*** EXCERTO ***

O professor universitário diz que os valores do decréscimo populacional “são de tal forma significativos”, não só no Alentejo, mas em grande parte do interior, “que essas soluções não existem”.

 

Paulo Machado lembra que “num passado bastante remoto existia capacidade de intervenção que hoje não existe, nomeadamente, através de políticas de repovoamento”, sendo que umas surtiram mais efeito do que outras. “Foi assim que se povoaram, também no Alentejo, mas não só, alguns territórios”. No entanto “no quadro societário em que vivemos, é extremamente difícil reverter esta situação”.

 

Não sendo fácil, admite que “é possível tentar suster este decréscimo” e explica que estudos recentes atribuem às autarquias “um papel de enorme responsabilidade” nesta questão. “A gestão das questões populacionais a partir do centro revelou-se estéril, mas à escala local, com outros instrumentos que nem todos os municípios ainda têm, nomeadamente, a política dos solos, decisões de natureza fiscal, incentivos à fixação das famílias, de algum modo pode-se contribuir para suster o decréscimo, mas não reverter a situação”, defende.

 

Cronista do “Público” e fundador do Livre, Rui Tavares, dedicou esta semana um dos seus textos à problemática da concentração de metade da população em “50 quilómetros de costa”.

 

O também historiador diz que há “duas dimensões da discussão que se confundem: uma no plano individual; outra no plano das decisões coletivas”. E é a este nível que defende uma série de mudanças para se conseguir um País “dinâmico e equilibrado”. Como explicação para o despovoamento do interior aponta, entre outras questões, a precariedade laboral, a pressão do horário de trabalho sobre a vida familiar, os baixos salários que empurram os jovens para a emigração, mas admite que o interior “tem um potencial ímpar de qualidade de vida, segurança e equilíbrio entre a vida profissional e familiar” que abona a seu favor. E acredita que com as “políticas certas” seriam muito mais aqueles que quereriam viver no interior.

*** MATERIAL APRESENTADO ***

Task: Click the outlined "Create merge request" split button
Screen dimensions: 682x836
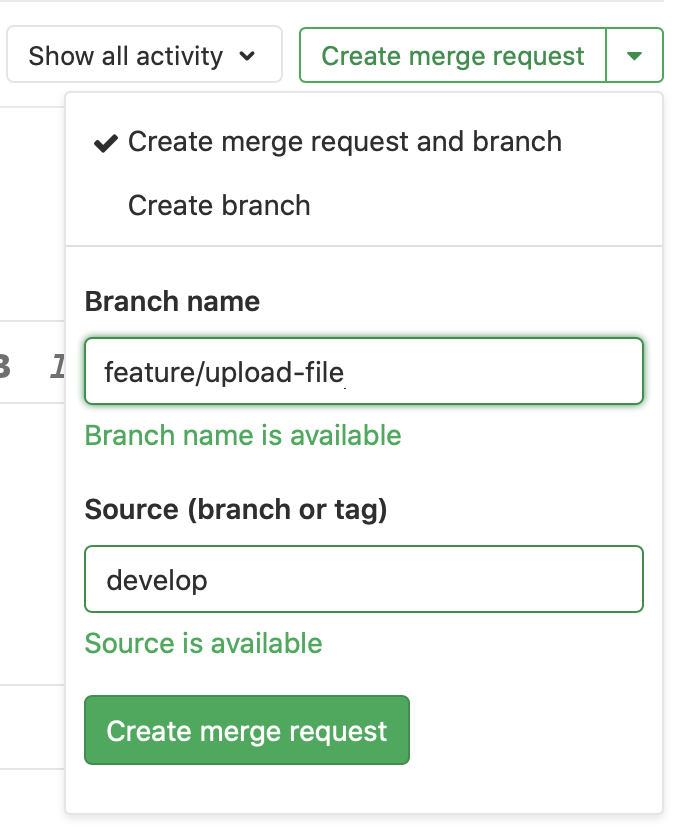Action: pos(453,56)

***
*** MATERIAL APRESENTADO ***

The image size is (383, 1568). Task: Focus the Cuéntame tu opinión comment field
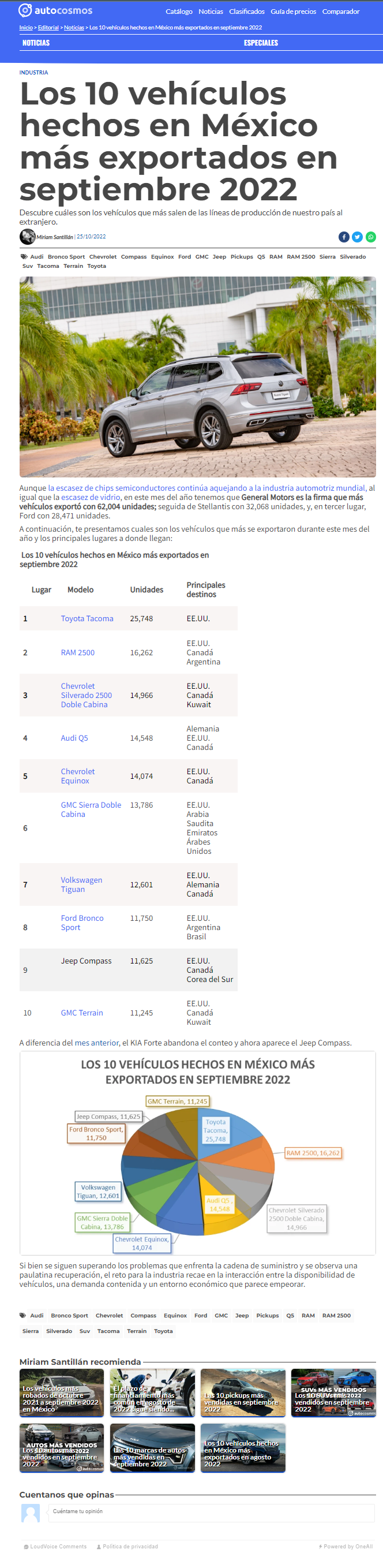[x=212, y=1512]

***

* SOBRE A TAREFA:
Responda, com base no excerto, às seguintes perguntas:
(a) Que instrumentos à escala local refere Paulo Machado como capazes de contribuir para suster o decréscimo populacional?
(b) Em quantos quilómetros de costa, segundo o texto de Rui Tavares, se concentra metade da população?
(c) Que fatores aponta Rui Tavares para explicar o despovoamento do interior?

* RESOLUÇÃO PROPOSTA:
(a) A política dos solos, as decisões de natureza fiscal e os incentivos à fixação das famílias.
(b) Em 50 quilómetros de costa.
(c) A precariedade laboral, a pressão do horário de trabalho sobre a vida familiar e os baixos salários que empurram os jovens para a emigração, entre outras questões.